*** Excerpt to read

|1868 map of Rotherhithe Docks. |
Click to enlarge.
Although this is a strictly prosaic account of how the docks evolved, they were not merely centres of commerial activity. Whole lives were lived out at the docks, and visitors were impressed with the bustle, the wide open spaces and even the wildlife. A.G. Linney's 1929 book Peepshow of the Port of London has a lovely description: "It may seem strange, nigh incredible, to associate sentiment with Rotherhithe and that enormous tongue of land washed by the waters of the Pool and Limehouse Reach which contains the linked docks and timber ponds and timber yards covered by the embracing name, Surrey Commercial Docks. yet the region has a spaciousness and an atmosphere such as no other London dock are can equal. West India and East India Docks have a historical association quite their own, but neither has the amplitude of 'Surrey.' "

******

▶ _Written exercise 1_
Set down the entries exactly as they appear, starting at the line that contains "Toggle debug checkbox for 2-Cortex-A76" and ending at the line that contains "This screenshot has width=554, height=1199.", both included.
▶ _Written exercise 2_
Resume the passage about the Rotherhithe docks from the point where it stops.

*** Data extract

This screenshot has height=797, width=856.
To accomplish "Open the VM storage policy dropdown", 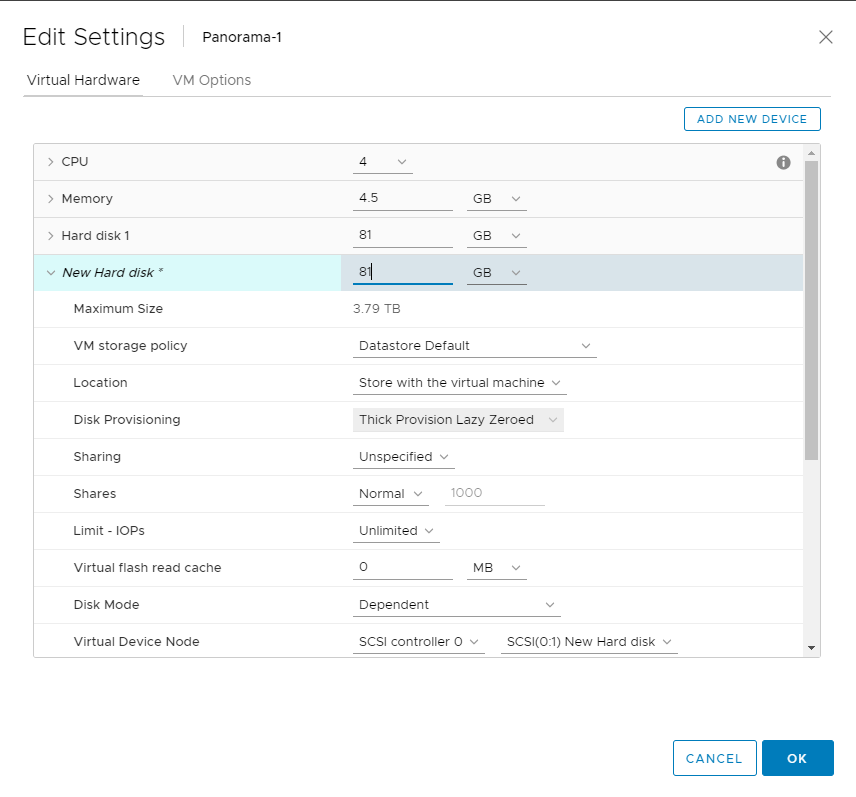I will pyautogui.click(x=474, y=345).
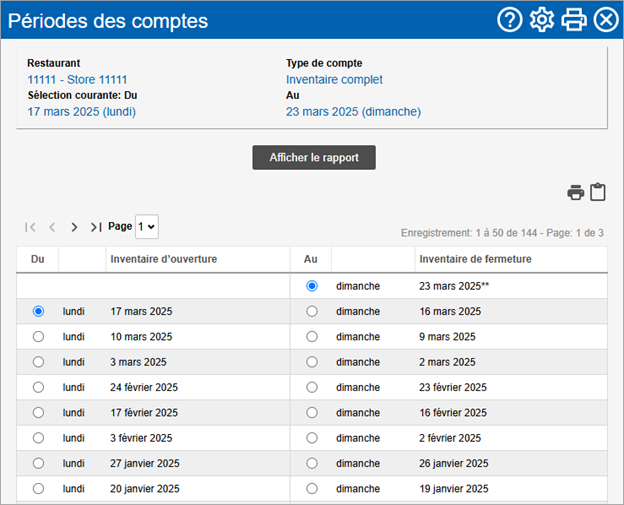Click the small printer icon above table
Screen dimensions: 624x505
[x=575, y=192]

******
*** Data extract

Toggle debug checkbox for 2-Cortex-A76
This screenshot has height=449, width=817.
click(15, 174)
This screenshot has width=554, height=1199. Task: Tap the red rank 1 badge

******

▶ _Task response 1_
Toggle debug checkbox for 2-Cortex-A76
This screenshot has height=449, width=817.
click(15, 174)
This screenshot has width=554, height=1199. Task: Tap the red rank 1 badge

▶ _Task response 2_
It is probably easiest to follow the story using the 1868 and 1914 Ordnance Survey maps of Rotherhithe, one of which is shown at each end of the post, and you may want to open them (by right clicking) in a new tab or window so that you can refer back to them very easily. If you are using Firefox, bringing the map open in a new tab will give you a much bigger image than simply left-clicking it, and will also allow you to magnify the sections in which you are interested. Other browsers may offer the same sort of functionality.
There is a list at the end of this post of earlier posts that have looked into some of the docks in much greater detail. Other docks and ponds will be covered in more detail in future posts.
The docks were not built to a single plan, which accounts for the maze-like arrangement of docks and internal locks and channels. Five different companies were responsible for the way in which the Surrey Commercial Docks appeared before they were brought under the wing of the Port of London Authority in 1909. Where they are mentioned for the first time, companies are highlighted in lilac, and docks and ponds are highlighted in black. All images can be clicked to see a bigger version.
|Howland Great Wet Dock|
|Rotherhithe in 1806, before |
development began in 1807.
Click to enlarge.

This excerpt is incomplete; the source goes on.